WHAT YOU ARE ASKED TO DO: Return everything from "I have tried" down to "value is 'apple'." in the pandas post below, copied word for word.

##### EXCERPT #####

Pandas how can 'replace' work after 'loc'?
I have tried many times, but seems the 'replace' can NOT work well after use 'loc'. For example I want to replace the 'conlumn_b' with an regex for the row that the 'conlumn_a' value is 'apple'.
Here is my sample code :
df.loc[df['conlumn_a'] == 'apple', 'conlumn_b'].replace(r'^11*', 'XXX',inplace=True, regex=True)
Example:
conlumn_a conlumn_b
apple 123
banana 11
apple 11
orange 33
The result that I expected for the 'df' is:
conlumn_a conlumn_b
apple 123
banana 11
apple XXX
orange 33
Anyone has meet this issue that needs 'replace' with regex after 'loc' ?
OR you guys has some other good solutions ?
Thank you so much for your help!

##### GIVEN INFORMATION #####

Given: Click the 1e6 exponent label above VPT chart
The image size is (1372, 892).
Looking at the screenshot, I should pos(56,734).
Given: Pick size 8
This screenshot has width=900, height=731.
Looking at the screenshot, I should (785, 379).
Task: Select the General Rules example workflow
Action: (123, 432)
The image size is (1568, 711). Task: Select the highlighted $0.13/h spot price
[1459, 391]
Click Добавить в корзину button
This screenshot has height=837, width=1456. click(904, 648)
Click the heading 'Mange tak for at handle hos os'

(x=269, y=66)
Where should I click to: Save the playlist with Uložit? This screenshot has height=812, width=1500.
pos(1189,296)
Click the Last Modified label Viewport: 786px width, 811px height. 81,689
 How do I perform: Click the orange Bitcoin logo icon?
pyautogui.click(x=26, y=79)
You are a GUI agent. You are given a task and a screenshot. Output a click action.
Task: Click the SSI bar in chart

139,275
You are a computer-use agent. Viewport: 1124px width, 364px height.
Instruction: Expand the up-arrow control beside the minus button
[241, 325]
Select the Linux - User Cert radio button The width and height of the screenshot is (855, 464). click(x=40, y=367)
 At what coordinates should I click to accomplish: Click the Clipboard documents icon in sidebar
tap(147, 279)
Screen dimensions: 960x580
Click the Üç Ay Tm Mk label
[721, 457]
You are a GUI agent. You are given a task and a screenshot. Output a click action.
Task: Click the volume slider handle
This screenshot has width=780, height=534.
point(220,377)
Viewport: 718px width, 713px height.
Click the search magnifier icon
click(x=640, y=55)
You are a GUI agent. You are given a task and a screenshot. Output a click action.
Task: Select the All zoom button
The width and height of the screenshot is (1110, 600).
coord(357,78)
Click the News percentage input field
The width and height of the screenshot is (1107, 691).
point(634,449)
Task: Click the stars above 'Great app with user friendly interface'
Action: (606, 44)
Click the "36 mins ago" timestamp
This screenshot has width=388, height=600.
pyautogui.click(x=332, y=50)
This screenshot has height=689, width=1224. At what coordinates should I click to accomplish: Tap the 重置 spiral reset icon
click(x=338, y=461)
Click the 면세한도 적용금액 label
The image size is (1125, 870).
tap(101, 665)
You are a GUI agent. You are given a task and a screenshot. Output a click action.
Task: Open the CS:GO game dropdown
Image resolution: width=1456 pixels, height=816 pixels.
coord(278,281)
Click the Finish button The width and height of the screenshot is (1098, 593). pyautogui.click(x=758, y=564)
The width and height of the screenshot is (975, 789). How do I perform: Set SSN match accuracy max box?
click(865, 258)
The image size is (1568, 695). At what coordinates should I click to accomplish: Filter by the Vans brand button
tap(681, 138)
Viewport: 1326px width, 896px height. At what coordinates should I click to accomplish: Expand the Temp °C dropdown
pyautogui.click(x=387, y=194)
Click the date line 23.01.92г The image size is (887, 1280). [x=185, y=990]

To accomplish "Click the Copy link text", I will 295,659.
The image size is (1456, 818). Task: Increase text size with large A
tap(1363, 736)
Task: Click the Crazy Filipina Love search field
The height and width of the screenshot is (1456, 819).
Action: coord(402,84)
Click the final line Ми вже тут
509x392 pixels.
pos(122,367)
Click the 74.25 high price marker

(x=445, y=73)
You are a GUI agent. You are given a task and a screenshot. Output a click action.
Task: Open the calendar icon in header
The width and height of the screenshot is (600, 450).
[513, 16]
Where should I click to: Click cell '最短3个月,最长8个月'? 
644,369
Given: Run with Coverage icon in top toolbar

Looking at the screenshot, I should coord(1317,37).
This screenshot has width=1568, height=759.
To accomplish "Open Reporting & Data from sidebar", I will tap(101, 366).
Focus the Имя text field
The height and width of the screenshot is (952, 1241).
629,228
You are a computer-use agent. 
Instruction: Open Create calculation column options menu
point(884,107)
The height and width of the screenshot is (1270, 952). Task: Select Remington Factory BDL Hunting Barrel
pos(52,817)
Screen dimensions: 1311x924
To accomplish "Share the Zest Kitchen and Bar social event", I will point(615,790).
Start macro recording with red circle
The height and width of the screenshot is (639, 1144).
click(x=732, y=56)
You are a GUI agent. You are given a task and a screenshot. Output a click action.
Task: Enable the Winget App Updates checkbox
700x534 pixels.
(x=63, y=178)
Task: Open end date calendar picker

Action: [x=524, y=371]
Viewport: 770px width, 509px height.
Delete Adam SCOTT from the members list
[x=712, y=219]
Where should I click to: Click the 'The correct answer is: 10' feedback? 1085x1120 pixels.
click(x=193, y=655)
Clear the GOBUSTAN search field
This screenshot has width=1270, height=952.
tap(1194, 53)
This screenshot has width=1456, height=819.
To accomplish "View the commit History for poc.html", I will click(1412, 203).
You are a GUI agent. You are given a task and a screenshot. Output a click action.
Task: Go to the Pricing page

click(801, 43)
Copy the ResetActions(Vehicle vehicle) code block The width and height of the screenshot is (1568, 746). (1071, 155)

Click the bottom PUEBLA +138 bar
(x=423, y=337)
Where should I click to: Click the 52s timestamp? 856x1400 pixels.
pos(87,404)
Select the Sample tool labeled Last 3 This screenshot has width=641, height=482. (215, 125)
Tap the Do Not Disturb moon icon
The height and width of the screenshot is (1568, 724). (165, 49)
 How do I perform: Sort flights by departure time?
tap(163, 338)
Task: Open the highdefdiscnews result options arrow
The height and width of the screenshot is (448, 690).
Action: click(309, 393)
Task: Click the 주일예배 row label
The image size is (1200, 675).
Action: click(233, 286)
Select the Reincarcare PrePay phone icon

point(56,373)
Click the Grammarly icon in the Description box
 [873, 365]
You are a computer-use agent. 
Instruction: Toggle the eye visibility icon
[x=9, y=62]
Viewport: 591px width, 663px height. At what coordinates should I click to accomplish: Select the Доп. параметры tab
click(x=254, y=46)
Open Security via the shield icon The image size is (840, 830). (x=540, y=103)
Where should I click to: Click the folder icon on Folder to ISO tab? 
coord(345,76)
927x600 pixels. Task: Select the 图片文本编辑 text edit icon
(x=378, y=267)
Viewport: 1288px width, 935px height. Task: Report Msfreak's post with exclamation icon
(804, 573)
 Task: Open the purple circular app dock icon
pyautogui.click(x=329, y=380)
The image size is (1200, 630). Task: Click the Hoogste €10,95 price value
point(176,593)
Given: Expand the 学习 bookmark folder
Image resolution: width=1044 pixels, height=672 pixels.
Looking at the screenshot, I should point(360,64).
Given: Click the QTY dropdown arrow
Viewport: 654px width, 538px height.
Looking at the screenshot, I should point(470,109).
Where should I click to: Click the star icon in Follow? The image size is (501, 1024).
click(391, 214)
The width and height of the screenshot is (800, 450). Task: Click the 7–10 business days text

#####

FINAL RESULT:
I have tried many times, but seems the 'replace' can NOT work well after use 'loc'. For example I want to replace the 'conlumn_b' with an regex for the row that the 'conlumn_a' value is 'apple'.